Some of the stolen tokens were returned by the attacker to the protocol, and around $4.35 million USDT were frozen by its issuer, Tether. Altogether, around $10 million was recovered, leaving $8.4 million outstanding.
- RHEA Finance Protocol Incident, Rhea Finance
Drift exploited for $285 million
The Solana-based Drift defi perpetual futures exchange was exploited for $285 million. The project alerted the community on social media, writing: "Drift Protocol is experiencing an active attack. ... This is not an April Fools joke."
The project later described the exploit as "a novel attack involving durable nonces, resulting in a rapid takeover of Drift's Security Council administrative powers." Once the attacker had access to admin capabilities, they quickly eliminated risk management limits on the protocol and drained huge quantities of tokens, which they swapped to USDC and then ETH. The attack was attributed to extremely sophisticated social engineering, likely by North Korean hackers.
Some have criticized USDC's issuer, Circle, for not freezing the stolen funds during the six hours they were held in USDC. Unlike ETH, USDC is controlled by a centralized company that can, and regularly does, freeze assets determined to have been stolen or connected to illicit activity.
The theft is among the largest in defi history.
Balancer Labs shuts down after $110 million hack
After a November 2025 exploit in which $110 million was drained from the Balancer defi protocol, the company behind the project has announced it will shut down. Besides the massive loss, the hack also caused users to flee the protocol, and Balancer's total value locked quickly plummeted from around $775 million to around $300 million. It has continued to decline since, now hovering around $150 million.

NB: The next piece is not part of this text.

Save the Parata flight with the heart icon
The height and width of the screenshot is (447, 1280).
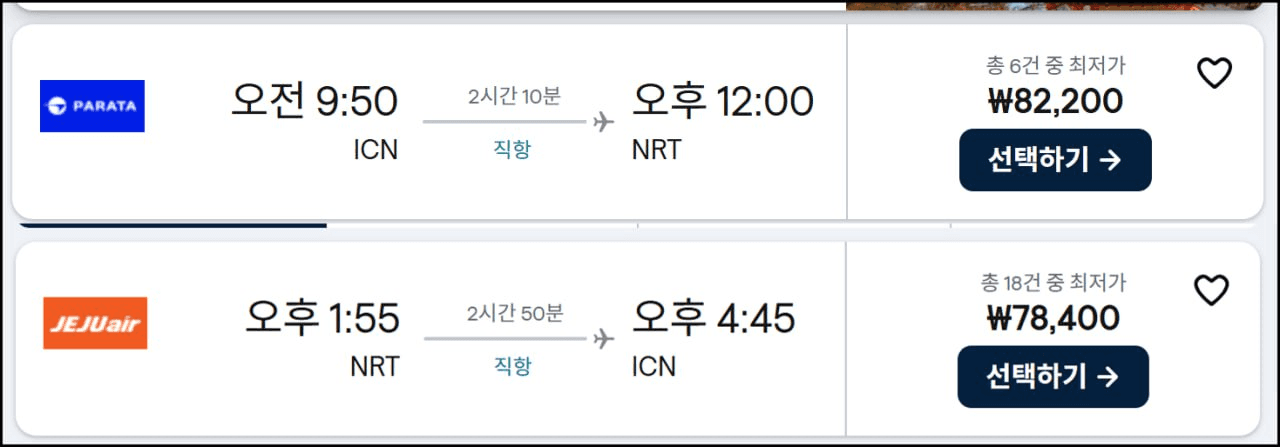[1214, 73]

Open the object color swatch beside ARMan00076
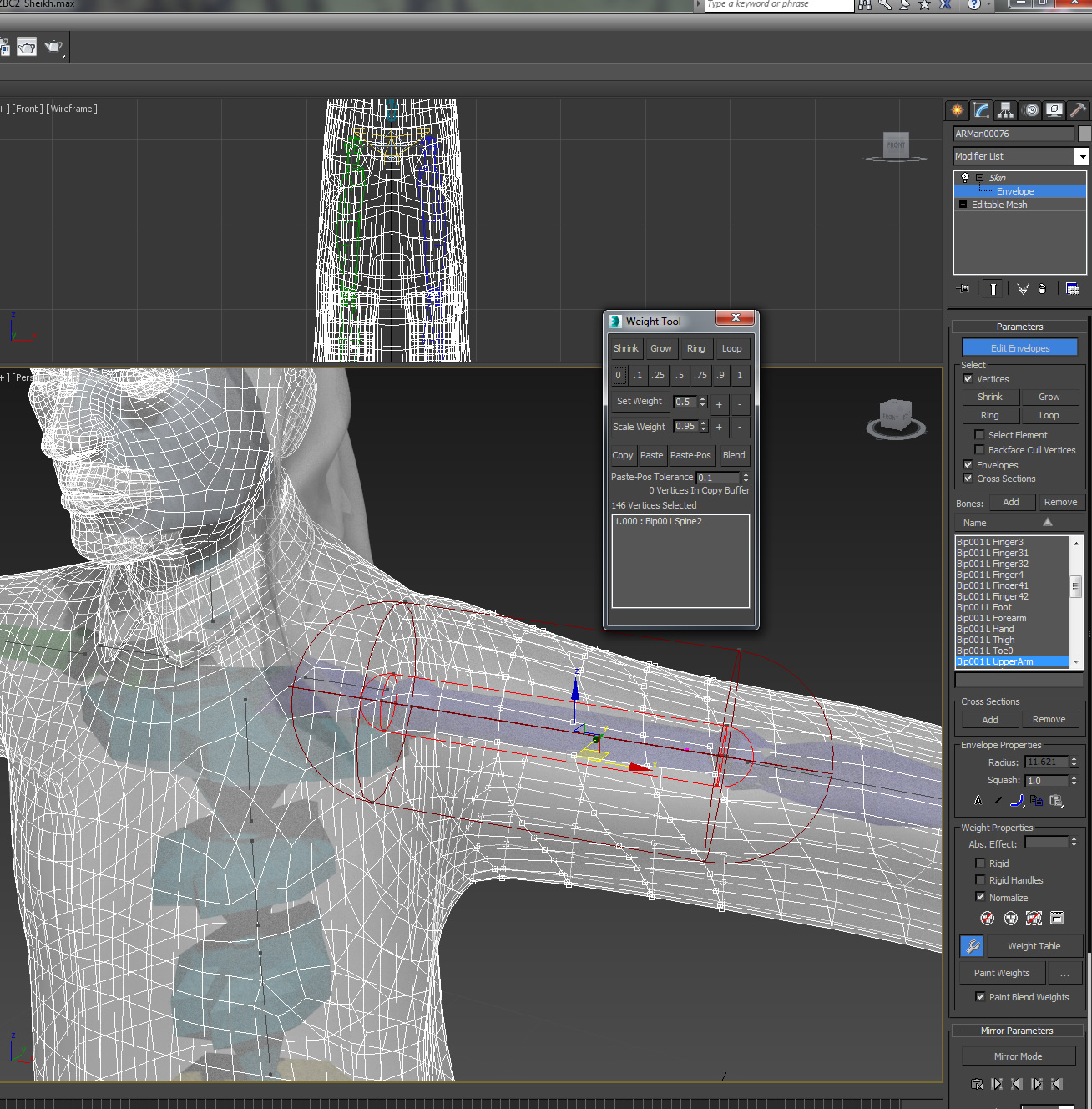[1082, 133]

Balancer co-founder Fernando Martinelli has said he strongly considered shutting down the protocol entirely, but ultimately decided to continue the project as it generates a relatively small amount of revenue. Instead, the project will move to being operated by a DAO and operating company, which Martinelli hopes will allow them to dodge "real and ongoing legal exposure" and "the liability of past security incidents".
Although another Balancer co-founder has optimistically presented this as "the start of a better chapter" for Balancer, it remains to be seen whether a skeleton crew will be able to revive the project.
Venus Protocol accumulates $2.15 million in bad debt after exploit
The BNB Chain's Venus Protocol lending protocol accumulated $2.15 million in bad debt after an exploiter manipulated the price of the Thena protocol's THE token. THE had very low liquidity, and the exploiter took advantage of it to manipulate the THE price oracle by borrowing against THE, using the borrowed funds to buy more THE, and repeating — causing the price oracle to reflect higher and higher prices. The attacker was able to avoid a supply cap on Venus by "donating" the funds rather than depositing them in the standard way.
While the exploit left the Venus Protocol with over $2 million in bad debt, it's not clear if the attacker even made money from the exploit. The exploiter's position was ultimately liquidated, collapsing the increase in THE price. However, it's possible the exploiter took advantage of the price discrepancy elsewhere to profit.
The Venus Protocol has had a number of issues in the past — notably in June 2023, when the team developing the BNB Chain had to intervene when the a thief borrowed $150 million on Venus against stolen tokens and then faced liquidation.